A lonely winter night, a young village couple, the son of God, a few barnyard animals, and some holy men, and you have the story of Christmas—at least according to the Bible. Secular tradition, however, sees it as a time to be merry and indulge in rich food, drink, and gifts, which aligns with the original Winter Solstice and harvest tradition. Christmas: Better Than a Lump of Coal (October 2010) looks deeper into the Christmas festivities to unwrap its pagan origins and secular trimmings.

The essays cover everything from consumer madness, culture wars, the Puritan ban on Christmas, Ebenezer Scrooge (“Scrooge Learns it All in One Night: Happiness and the Virtues of Christmas”), a tongue in cheek treatment of the labor exploitation of elf workers (“Santa's Sweatshop: Elf Exploitation for Christmas”), the beloved Christmas Story movie (“Crummy Commercials and BB Guns: Son-of-a-Bitch Consumerism in a Christmas Classic”), and Santa Claus himself (“Against the Santa Clause Lie: The Truth We Should Tell Our Children” & “Lying to Children about Santa: Why It's Just Not Wrong”).

There are a host of philosophical and cultural issues surrounding the practices and beliefs of Christmas, and Christmas: Better Than a Lump of Coal (October 2010) offers thoughtful and humorous philosophical insights into the most widely celebrated holiday in the Western world. The contributors engage in a sparring match between the merits of the Christmas tradition on a secular and pious level, and pit the two main representative figures of the holiday against each other (Santa Claus and Jesus) in an ongoing contest of goodness, generosity, and mythical relevance.

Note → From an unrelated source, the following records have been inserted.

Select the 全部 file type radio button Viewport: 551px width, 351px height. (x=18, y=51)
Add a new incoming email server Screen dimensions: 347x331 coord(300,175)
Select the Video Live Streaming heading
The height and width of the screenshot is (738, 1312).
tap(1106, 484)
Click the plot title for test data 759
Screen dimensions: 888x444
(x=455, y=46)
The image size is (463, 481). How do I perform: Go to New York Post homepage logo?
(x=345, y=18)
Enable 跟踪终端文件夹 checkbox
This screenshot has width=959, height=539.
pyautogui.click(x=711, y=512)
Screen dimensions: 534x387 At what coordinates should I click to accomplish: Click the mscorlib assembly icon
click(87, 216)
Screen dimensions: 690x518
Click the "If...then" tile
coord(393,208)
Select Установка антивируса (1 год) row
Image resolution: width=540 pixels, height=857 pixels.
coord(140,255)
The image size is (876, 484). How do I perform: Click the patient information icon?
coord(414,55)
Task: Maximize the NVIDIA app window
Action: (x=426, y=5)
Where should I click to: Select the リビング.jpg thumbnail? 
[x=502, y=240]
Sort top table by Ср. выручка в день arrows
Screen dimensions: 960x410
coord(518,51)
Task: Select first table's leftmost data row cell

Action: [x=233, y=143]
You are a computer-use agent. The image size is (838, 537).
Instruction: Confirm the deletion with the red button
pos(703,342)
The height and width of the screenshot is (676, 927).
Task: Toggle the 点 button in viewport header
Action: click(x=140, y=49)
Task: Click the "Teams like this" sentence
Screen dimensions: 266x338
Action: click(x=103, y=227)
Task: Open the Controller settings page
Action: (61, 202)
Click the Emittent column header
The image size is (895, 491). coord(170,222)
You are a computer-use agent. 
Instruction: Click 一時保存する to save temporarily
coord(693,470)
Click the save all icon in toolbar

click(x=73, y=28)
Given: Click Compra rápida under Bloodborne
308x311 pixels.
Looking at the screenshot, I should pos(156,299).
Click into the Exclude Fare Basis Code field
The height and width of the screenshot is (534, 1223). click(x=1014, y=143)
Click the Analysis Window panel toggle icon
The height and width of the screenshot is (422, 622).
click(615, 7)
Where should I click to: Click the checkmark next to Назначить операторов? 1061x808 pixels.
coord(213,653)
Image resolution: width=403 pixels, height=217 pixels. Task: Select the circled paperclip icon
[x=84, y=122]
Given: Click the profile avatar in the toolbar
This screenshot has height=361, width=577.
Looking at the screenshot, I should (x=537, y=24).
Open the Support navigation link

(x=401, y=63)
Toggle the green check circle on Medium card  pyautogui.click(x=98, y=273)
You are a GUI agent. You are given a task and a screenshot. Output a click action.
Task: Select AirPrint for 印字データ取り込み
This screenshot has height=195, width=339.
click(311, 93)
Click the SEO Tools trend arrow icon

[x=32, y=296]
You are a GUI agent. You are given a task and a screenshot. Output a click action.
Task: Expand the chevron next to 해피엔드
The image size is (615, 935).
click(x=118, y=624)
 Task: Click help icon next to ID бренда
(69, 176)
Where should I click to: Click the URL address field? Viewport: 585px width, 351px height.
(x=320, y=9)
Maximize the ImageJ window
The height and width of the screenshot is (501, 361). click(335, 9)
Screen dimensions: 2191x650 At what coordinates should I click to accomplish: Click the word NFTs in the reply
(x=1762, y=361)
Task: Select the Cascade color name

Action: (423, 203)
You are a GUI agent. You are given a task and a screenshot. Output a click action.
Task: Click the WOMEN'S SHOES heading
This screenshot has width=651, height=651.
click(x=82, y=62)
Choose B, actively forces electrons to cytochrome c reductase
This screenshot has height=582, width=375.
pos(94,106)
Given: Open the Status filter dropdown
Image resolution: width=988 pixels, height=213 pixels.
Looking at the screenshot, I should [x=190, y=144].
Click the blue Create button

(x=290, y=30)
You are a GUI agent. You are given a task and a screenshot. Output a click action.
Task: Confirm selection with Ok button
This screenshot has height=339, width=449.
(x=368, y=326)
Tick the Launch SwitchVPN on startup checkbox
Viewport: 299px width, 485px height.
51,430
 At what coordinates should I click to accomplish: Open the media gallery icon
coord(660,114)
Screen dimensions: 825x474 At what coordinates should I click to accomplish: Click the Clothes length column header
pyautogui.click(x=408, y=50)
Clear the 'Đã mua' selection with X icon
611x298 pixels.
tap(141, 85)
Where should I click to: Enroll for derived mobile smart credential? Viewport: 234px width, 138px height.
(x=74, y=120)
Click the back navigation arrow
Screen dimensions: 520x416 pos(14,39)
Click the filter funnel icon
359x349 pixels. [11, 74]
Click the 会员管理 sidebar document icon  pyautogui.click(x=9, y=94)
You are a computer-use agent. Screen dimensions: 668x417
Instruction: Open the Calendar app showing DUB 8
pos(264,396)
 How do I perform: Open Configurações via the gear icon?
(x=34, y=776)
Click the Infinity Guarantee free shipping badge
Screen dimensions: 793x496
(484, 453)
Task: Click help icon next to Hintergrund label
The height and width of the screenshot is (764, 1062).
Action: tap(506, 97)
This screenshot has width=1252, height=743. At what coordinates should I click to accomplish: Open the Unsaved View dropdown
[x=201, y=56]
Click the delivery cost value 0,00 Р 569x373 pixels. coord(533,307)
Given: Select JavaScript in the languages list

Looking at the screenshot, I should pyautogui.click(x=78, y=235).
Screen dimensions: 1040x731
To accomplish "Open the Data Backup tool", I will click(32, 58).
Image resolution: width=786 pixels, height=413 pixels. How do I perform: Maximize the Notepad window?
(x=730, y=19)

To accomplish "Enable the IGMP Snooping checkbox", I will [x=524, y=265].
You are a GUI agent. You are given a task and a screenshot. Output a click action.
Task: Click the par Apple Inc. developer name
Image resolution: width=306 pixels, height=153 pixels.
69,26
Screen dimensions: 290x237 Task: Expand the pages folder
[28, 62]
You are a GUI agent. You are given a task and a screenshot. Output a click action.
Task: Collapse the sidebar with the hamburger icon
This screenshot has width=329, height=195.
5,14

Some would argue that Santa is the more identifiable leader of Christmas cheer, and that the Christian sentiment has largely fallen by the wayside, among the discarded wrapping paper and cracked tree ornaments. In “Making a List, Checking It Twice: The Santa Claus Surveillance System” and “You’d Better Watch Out,” the contributors question the premise of Santa Claus as an actual being, and the underlying psychological motives behind  his presence in the holiday tradition. In the Afterword, Santa Claus, the right jolly man himself is given the chance to defend himself (and straighten out his reputation as the descendent of the gods Thor , Odin, and the sinister Krampus), leading to the conclusion that the contributors who argue his existence may very well find a lump of coal in their stocking this coming season.

Some of the essays argue that the literal telling of the Christmas story in the Bible is false, and misguided (“Jesus, Mary and Hume: On the Possibility of the Virgin Birth”) while others see it as an illustration of the power of the Bible to teach important spiritual lessons (“The Virgin Birth: Authentic Christmas Magic” and “Christmas Mythologies: Sacred and Secular”).

With some having visions of a  tide of anti-Christmas sentiment (the supposed “War on Christmas”) and the counterattack from conservative or fundamentalist Christians and media talking heads (Bill O’Reilly), the mere mention of Christmas has become a sore spot in society. In “Armed for the War on Christmas” and “The Significance of Christmas for Liberal Multiculturalism,” the contributors play out the two sides of the argument, challenging the reader to pick a side, or simply unite behind Christmas as a unifying force among diverse religions and cultures.